Avatar of andreas.printz andreas.printz - 26. June 2018 - Studienalltag, Lehre

von Sandro Meyer

Vom 11.-13. Juni 2018 unternahmen wir –14 Studierende des Masterstudiengangs Umweltplanung und  Ingenieurökologie mit der Vertiefung Landschaftsmanagement (Kernbereich 13) – eine Exkursion  in den Schwarzwald.

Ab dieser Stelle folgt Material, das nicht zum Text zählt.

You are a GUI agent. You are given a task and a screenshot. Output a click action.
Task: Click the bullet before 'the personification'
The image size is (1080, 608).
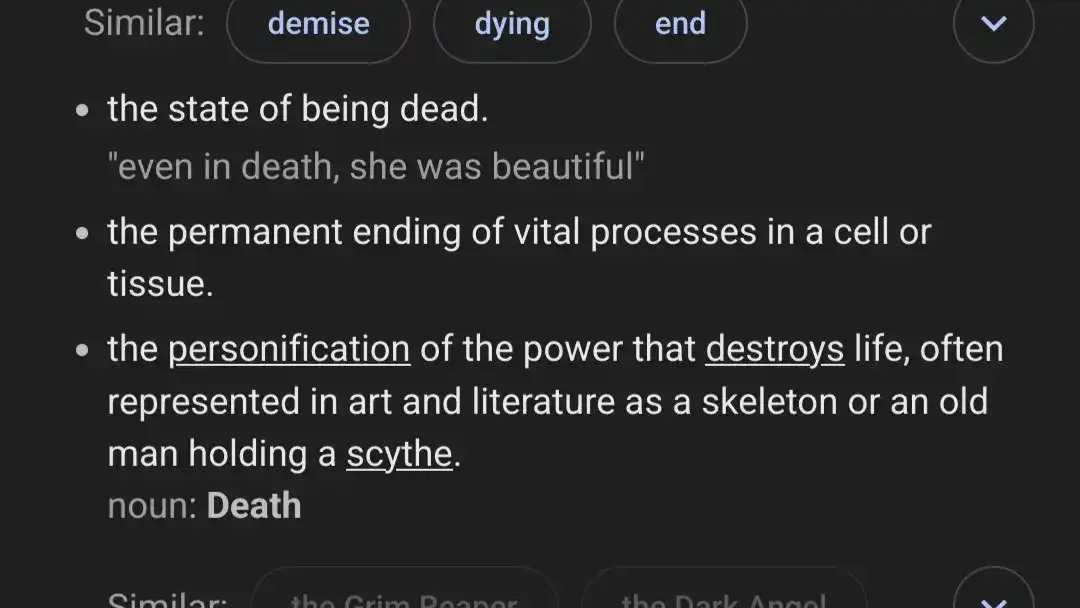coord(82,350)
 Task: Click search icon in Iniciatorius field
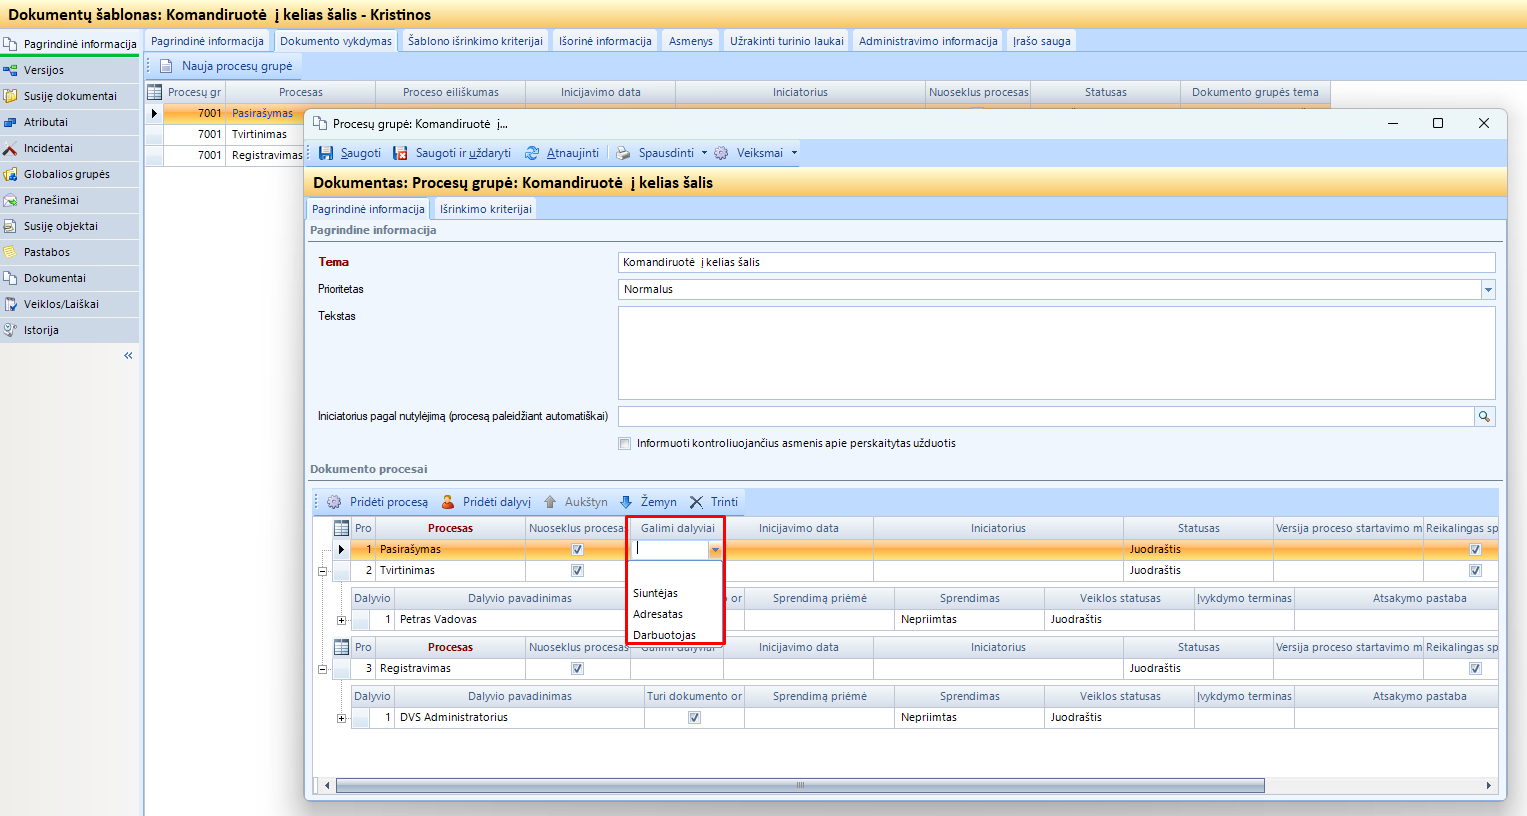(1485, 417)
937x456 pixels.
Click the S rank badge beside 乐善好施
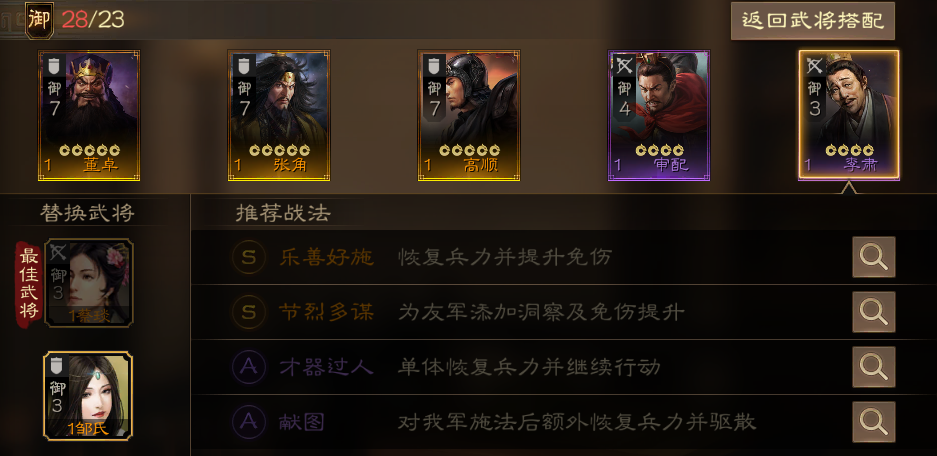(x=249, y=258)
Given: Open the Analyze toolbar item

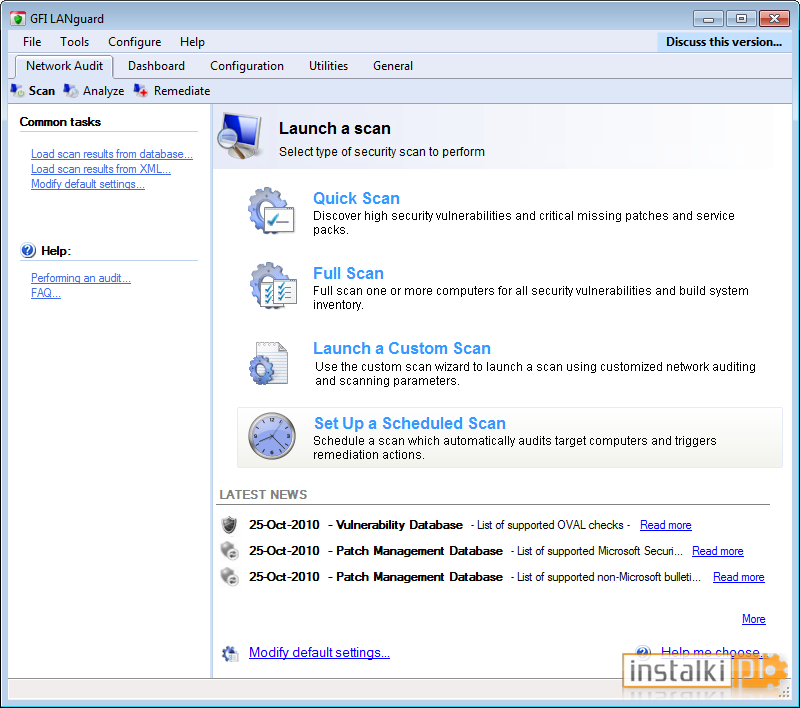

Sie war Teil des Seminars „Inwertsetzung von Natur und Landschaft“, vom Lehrstuhl für „Strategie und Management der Landschaftsentwicklung“ (mit Werner Rolf).  Ziel dieses Seminars ist es, verschiedene Prozesse, Strategien und Instrumente zur Inwertsetzung von Natur und Landschaft kennenzulernen und sich mit den Fragen auseinanderzusetzen „Welchen Wert haben Natur und Landschaft?“ sowie „Wie kann man diese Werte erfassen, darstellen, kommunizieren und fördern?“.
Ziel der Exkursion war es in verschiedenen Großschutzgebieten – Naturpark, Nationalpark, Biosphärengebiet – Umsetzungsstrategien zur Inwertsetzung kennenlernen und mit Praktikern zu diskutieren.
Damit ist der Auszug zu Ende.